The first part of defineOrder.go follows next:

package main 
 
import ( 
    "fmt" 
    "time" 
) 
 
func A(a, b chan struct{}) { 
    <-a 
    fmt.Println("A()!") 
    time.Sleep(time.Second) 
    close(b) 
} 

The A() function is blocked by the channel stored in the a parameter. Once that channel is unblocked in the main() function, the A() function will start working. Finally, it will close the b channel, which will unblock another function, in this case function B().

The second code portion of defineOrder.go is shown in the following Go code:

func B(a, b chan struct{}) { 
    <-a 
    fmt.Println("B()!") 
    close(b) 
} 

The logic in B() is the same as in the A() function. The function is blocked until the a channel is closed. Then it does its job and closes the b channel. Note that the a and b channels refer to the names of the parameters of the function.

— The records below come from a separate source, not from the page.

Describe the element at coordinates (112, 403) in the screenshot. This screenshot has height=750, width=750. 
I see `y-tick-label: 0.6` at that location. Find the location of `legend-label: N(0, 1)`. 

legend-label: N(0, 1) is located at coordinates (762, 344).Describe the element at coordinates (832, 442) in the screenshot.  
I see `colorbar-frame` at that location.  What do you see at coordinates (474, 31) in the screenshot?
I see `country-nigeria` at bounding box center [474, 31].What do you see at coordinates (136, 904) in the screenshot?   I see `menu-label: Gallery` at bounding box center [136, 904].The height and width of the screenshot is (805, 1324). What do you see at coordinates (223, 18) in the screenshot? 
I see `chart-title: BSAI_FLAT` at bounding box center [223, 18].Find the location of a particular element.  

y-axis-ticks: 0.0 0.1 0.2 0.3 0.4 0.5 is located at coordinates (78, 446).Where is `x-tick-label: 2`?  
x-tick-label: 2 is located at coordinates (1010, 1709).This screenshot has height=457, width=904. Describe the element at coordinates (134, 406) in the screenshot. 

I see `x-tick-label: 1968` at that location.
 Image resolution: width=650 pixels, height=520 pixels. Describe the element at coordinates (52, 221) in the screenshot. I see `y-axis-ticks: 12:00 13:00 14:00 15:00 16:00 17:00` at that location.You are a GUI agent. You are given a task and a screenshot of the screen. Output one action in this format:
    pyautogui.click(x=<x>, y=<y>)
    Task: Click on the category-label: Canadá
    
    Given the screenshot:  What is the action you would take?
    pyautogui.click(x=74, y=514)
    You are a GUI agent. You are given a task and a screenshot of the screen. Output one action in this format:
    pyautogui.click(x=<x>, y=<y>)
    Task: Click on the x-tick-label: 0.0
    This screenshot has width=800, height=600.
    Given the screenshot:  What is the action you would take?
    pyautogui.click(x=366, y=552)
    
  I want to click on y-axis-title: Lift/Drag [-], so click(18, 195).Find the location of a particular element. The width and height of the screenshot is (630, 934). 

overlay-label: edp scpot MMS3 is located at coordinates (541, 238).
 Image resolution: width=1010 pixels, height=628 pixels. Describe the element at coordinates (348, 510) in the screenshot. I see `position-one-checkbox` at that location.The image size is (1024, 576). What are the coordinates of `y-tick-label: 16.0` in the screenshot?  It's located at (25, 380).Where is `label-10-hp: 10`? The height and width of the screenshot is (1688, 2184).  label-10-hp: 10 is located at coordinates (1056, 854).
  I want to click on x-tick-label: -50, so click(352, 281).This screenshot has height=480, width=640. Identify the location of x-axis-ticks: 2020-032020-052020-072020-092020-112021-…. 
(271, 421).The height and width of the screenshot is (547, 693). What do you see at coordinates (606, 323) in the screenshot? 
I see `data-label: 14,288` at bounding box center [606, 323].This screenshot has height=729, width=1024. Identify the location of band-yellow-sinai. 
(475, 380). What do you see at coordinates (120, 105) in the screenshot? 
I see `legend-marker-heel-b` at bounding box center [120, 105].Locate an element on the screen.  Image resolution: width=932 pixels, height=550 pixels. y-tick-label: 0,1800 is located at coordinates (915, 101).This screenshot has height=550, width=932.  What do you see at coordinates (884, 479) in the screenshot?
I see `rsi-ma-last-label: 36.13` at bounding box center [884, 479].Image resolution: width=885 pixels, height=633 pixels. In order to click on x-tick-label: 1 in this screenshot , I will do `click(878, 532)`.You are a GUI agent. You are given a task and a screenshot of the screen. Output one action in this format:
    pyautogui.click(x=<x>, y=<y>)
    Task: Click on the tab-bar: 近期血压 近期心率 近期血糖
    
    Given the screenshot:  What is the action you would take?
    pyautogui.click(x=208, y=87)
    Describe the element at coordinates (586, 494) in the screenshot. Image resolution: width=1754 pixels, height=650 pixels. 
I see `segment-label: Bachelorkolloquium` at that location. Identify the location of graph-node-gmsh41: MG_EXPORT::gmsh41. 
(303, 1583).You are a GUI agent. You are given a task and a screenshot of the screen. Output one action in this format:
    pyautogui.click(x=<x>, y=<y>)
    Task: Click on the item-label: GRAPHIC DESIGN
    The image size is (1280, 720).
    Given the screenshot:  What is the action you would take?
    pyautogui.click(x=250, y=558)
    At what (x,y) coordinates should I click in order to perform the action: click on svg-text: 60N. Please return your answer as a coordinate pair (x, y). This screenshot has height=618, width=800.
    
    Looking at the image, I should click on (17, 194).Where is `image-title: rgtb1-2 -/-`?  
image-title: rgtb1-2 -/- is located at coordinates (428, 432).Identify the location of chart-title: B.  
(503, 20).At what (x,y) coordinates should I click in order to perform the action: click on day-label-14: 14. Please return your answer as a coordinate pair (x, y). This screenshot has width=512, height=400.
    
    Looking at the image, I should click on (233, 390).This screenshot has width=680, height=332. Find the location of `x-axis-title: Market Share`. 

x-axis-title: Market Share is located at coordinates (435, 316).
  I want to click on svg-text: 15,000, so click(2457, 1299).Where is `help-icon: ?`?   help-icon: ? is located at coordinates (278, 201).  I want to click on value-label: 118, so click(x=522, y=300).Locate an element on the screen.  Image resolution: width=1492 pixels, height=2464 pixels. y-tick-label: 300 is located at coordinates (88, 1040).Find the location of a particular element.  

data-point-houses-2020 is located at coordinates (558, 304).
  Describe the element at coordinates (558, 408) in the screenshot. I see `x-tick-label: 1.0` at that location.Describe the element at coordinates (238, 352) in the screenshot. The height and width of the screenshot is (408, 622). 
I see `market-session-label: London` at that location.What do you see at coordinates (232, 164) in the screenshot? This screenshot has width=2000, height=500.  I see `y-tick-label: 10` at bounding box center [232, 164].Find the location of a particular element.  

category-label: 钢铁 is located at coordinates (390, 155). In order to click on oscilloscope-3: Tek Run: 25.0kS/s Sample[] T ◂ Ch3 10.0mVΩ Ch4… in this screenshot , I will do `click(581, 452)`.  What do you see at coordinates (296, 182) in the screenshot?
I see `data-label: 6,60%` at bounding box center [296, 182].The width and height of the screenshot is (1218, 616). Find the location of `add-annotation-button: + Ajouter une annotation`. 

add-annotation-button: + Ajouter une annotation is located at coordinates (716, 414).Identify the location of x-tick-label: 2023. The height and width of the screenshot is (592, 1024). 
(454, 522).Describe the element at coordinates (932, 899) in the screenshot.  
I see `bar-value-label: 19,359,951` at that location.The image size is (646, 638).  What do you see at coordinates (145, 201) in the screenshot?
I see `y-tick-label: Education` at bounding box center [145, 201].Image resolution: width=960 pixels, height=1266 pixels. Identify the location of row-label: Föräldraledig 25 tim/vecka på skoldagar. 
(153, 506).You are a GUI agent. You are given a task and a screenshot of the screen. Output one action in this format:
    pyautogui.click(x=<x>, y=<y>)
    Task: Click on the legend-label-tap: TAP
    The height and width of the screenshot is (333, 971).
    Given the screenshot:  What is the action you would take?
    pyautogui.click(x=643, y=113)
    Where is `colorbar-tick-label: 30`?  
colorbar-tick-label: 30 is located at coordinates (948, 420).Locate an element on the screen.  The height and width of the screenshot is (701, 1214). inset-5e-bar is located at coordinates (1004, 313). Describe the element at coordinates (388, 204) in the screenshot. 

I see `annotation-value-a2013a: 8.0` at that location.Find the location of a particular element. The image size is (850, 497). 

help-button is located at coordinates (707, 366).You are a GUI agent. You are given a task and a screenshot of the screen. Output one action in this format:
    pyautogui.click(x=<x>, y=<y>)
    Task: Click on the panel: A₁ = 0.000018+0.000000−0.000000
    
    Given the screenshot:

The third code segment of defineOrder.go follows next:

func C(a chan struct{}) { 
    <-a 
    fmt.Println("C()!") 
} 

The C() function is blocked and waits for the a channel to close in order to start working.

The fourth part of defineOrder.go contains the following code:

func main() { 
    x := make(chan struct{}) 
    y := make(chan struct{}) 
    z := make(chan struct{}) 

These three channels will be the parameters for the three functions.

The last code segment of defineOrder.go contains the following Go code:

    go C(z) 
    go A(x, y) 
    go C(z) 
    go B(y, z) 
    go C(z) 
 
    close(x) 
    time.Sleep(3 * time.Second) 
} 

Executing defineOrder.go will generate the desired output even though the C() function was called multiple times:

$ go run defineOrder.go
A()!
B()!
C()!
C()!
C()!

Calling the C() function multiple times as goroutines will work just fine because C() does not close any channels. However, if you call A() or B() more than once, you will most likely get an error message such as the following:

$ go run defineOrder.go
A()!
A()!
B()!
C()!
C()!
C()!
panic: close of closed channel
goroutine 7 [running]:
main.A(0xc420072060, 0xc4200720c0)
      /Users/mtsouk/Desktop/defineOrder.go:12 +0x9d
created by main.main
      /Users/mtsouk/Desktop/defineOrder.go:33 +0xfa
exit status 

As you can see from the output, the A() function was called two times. However, as the A() function closes a channel, one of its goroutines will find that channel already closed and generate a panic situation. You will get a similar panic situation if you call B() more than once.